#### Source data:
Segment Open

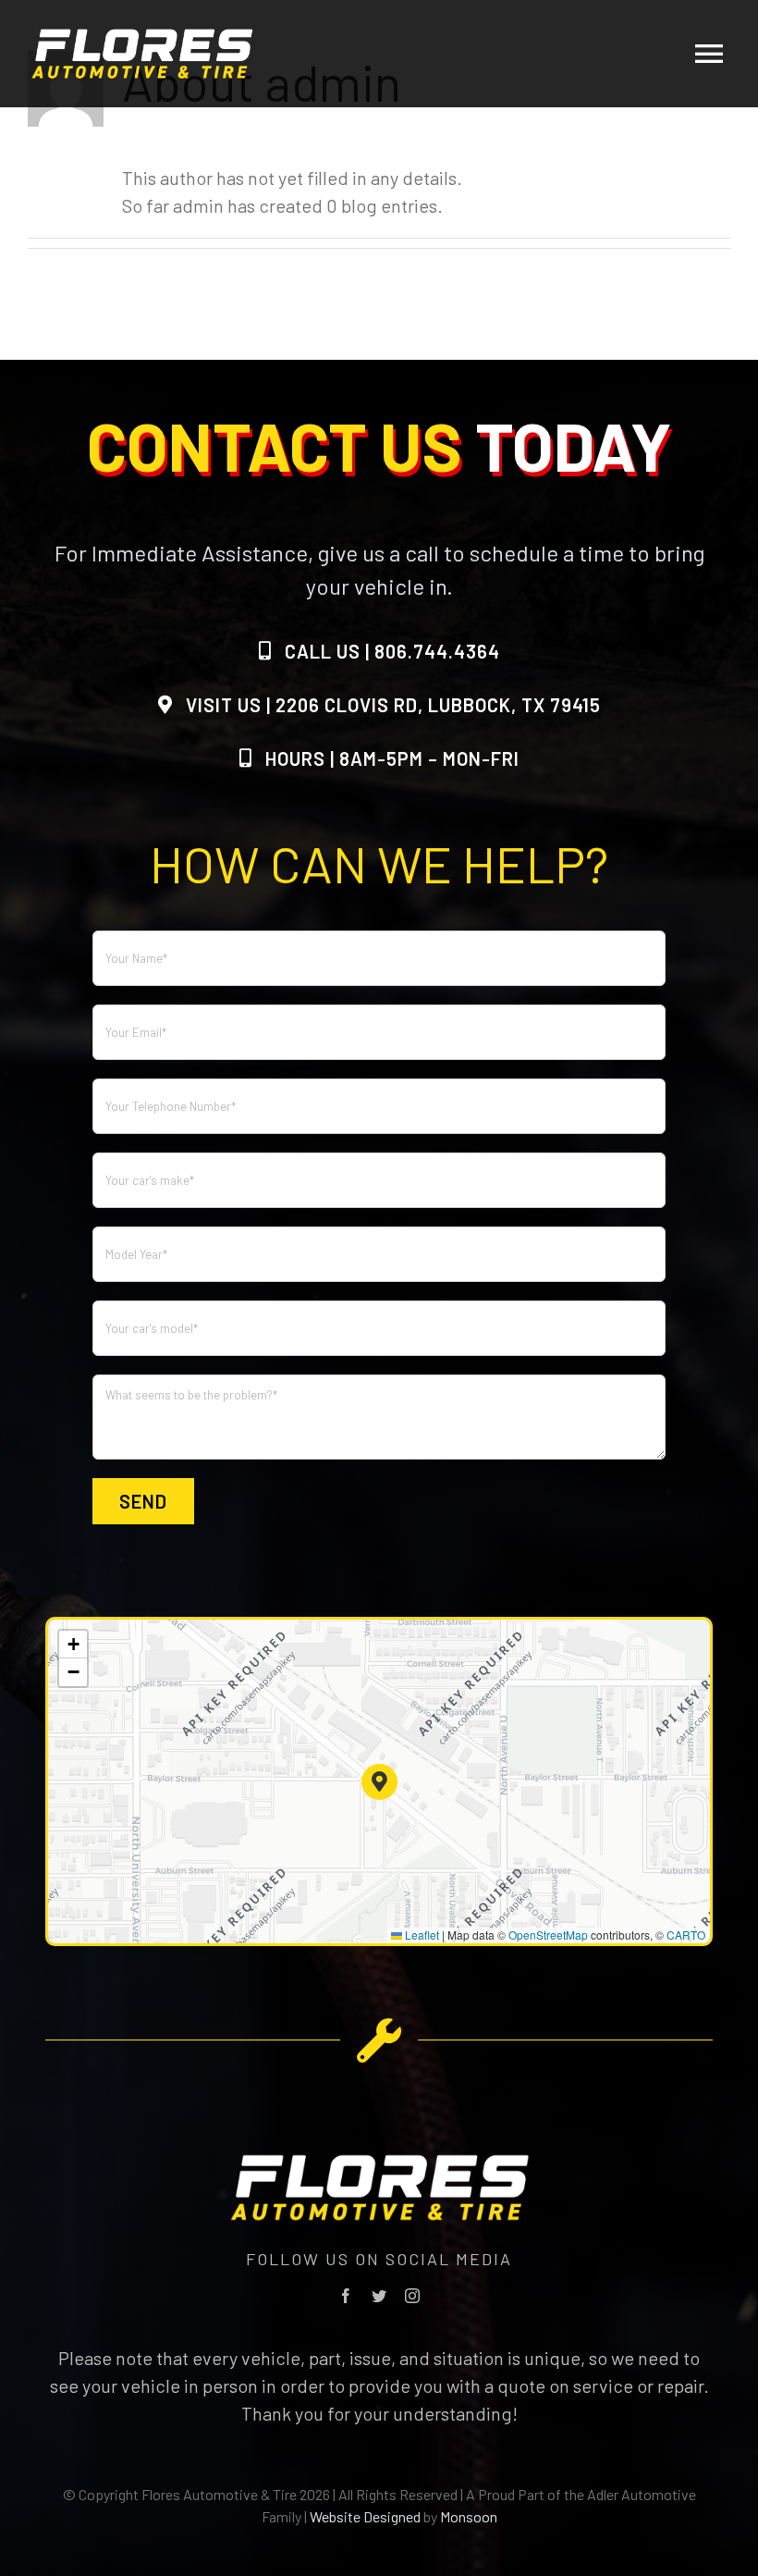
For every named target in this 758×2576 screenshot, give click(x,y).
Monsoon (468, 2516)
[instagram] (412, 2295)
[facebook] (345, 2295)
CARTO (685, 1934)
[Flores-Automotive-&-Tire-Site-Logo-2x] (142, 37)
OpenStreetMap (548, 1934)
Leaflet (420, 1934)
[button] (379, 1782)
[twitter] (379, 2295)
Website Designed (365, 2516)
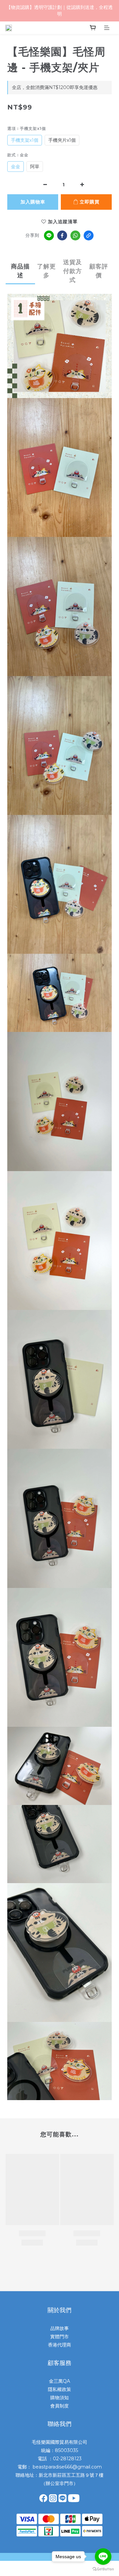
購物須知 (59, 2398)
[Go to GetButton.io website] (103, 2569)
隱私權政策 (59, 2389)
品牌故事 (59, 2328)
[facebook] (62, 235)
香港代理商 (59, 2345)
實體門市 (59, 2337)
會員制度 (59, 2406)
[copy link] (89, 235)
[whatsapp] (75, 235)
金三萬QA (59, 2381)
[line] (49, 235)
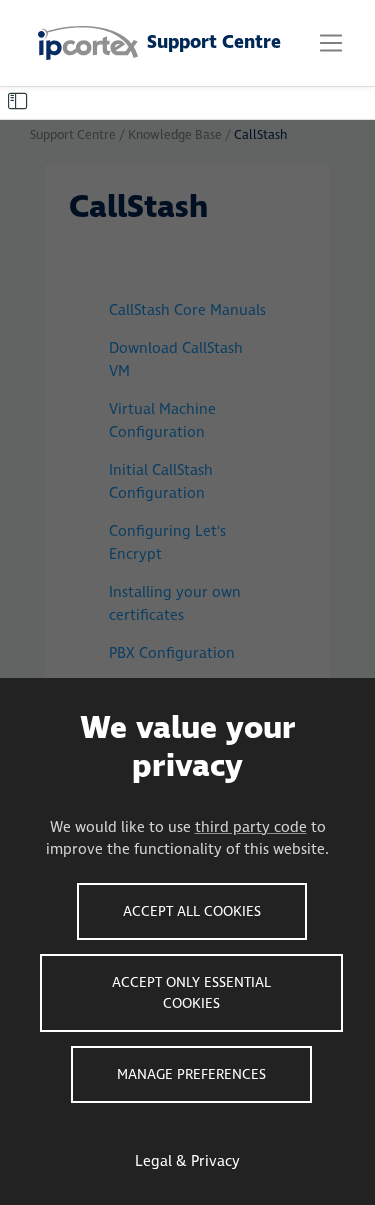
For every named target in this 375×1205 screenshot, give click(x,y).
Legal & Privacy (187, 1161)
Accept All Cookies (192, 911)
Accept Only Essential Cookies (191, 993)
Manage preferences (191, 1074)
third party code (251, 827)
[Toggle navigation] (331, 43)
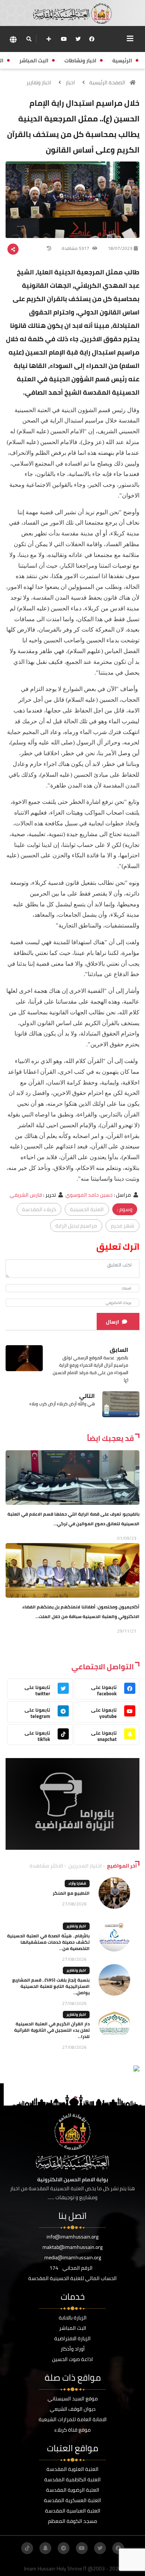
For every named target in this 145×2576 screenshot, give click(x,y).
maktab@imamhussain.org (72, 2247)
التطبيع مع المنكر (71, 1893)
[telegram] (64, 2548)
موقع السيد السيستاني (73, 2398)
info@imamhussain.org (72, 2236)
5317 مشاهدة (76, 248)
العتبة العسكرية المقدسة (72, 2500)
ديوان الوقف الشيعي (73, 2409)
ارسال (112, 1322)
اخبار (70, 82)
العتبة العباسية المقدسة (72, 2510)
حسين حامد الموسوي (89, 1195)
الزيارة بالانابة (73, 2317)
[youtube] (64, 39)
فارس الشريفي (26, 1195)
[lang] (13, 39)
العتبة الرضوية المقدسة (72, 2490)
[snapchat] (45, 2548)
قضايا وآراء (77, 1883)
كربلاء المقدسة (39, 1209)
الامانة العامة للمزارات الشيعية (73, 2419)
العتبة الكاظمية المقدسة (72, 2479)
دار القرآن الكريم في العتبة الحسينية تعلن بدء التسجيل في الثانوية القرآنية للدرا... (52, 2030)
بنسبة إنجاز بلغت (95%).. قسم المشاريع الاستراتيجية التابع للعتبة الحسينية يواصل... (51, 1986)
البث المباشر (72, 2328)
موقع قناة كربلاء (72, 2430)
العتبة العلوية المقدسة (72, 2469)
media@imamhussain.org (72, 2257)
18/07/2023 (120, 248)
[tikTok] (27, 2548)
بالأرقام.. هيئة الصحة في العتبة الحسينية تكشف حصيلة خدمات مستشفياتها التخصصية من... (48, 1942)
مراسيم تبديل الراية (76, 1225)
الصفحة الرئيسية (107, 82)
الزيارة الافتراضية (72, 2338)
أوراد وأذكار (73, 2349)
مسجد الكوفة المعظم (72, 2521)
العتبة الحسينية (87, 1209)
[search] (29, 39)
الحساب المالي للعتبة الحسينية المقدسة (72, 2278)
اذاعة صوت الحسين (72, 2359)
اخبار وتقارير (38, 82)
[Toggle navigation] (130, 39)
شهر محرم (122, 1225)
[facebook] (92, 39)
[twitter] (78, 39)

Segment Closed

#### Work order:
Repeat only the lines from the one with "香港代理商 (59, 2345)" through the end of the data, both included and exactly as written. Pictures stay out of the copy.

#### Solution for this exercise:
香港代理商 (59, 2345)
實體門市 (59, 2337)
會員制度 (59, 2406)
[copy link] (89, 235)
[whatsapp] (75, 235)
金三萬QA (59, 2381)
[line] (49, 235)
For every named target in this 375×1205 screenshot, give click(x,y).
Legal & Privacy (187, 1161)
Accept All Cookies (192, 911)
Accept Only Essential Cookies (191, 993)
Manage preferences (191, 1074)
third party code (251, 827)
[Toggle navigation] (331, 43)
For every named target in this 145×2576 screenshot, give click(x,y).
maktab@imamhussain.org (72, 2247)
التطبيع مع المنكر (71, 1893)
[telegram] (64, 2548)
موقع السيد السيستاني (73, 2398)
info@imamhussain.org (72, 2236)
5317 مشاهدة (76, 248)
العتبة العسكرية المقدسة (72, 2500)
ديوان الوقف الشيعي (73, 2409)
ارسال (112, 1322)
اخبار (70, 82)
العتبة العباسية المقدسة (72, 2510)
حسين حامد الموسوي (89, 1195)
الزيارة بالانابة (73, 2317)
[youtube] (64, 39)
فارس الشريفي (26, 1195)
[lang] (13, 39)
العتبة الرضوية المقدسة (72, 2490)
[snapchat] (45, 2548)
قضايا وآراء (77, 1883)
كربلاء المقدسة (39, 1209)
الامانة العامة للمزارات الشيعية (73, 2419)
العتبة الكاظمية المقدسة (72, 2479)
دار القرآن الكريم في العتبة الحسينية تعلن بدء التسجيل في الثانوية القرآنية للدرا... (52, 2030)
بنسبة إنجاز بلغت (95%).. قسم المشاريع الاستراتيجية التابع للعتبة الحسينية يواصل... (51, 1986)
البث المباشر (72, 2328)
موقع قناة كربلاء (72, 2430)
العتبة العلوية المقدسة (72, 2469)
media@imamhussain.org (72, 2257)
18/07/2023 (120, 248)
[tikTok] (27, 2548)
بالأرقام.. هيئة الصحة في العتبة الحسينية تكشف حصيلة خدمات مستشفياتها التخصصية من... (48, 1942)
مراسيم تبديل الراية (76, 1225)
الصفحة الرئيسية (107, 82)
الزيارة الافتراضية (72, 2338)
أوراد وأذكار (73, 2349)
مسجد الكوفة المعظم (72, 2521)
العتبة الحسينية (87, 1209)
[search] (29, 39)
الحساب المالي للعتبة الحسينية المقدسة (72, 2278)
اذاعة صوت الحسين (72, 2359)
اخبار وتقارير (38, 82)
[Toggle navigation] (130, 39)
شهر محرم (122, 1225)
[facebook] (92, 39)
[twitter] (78, 39)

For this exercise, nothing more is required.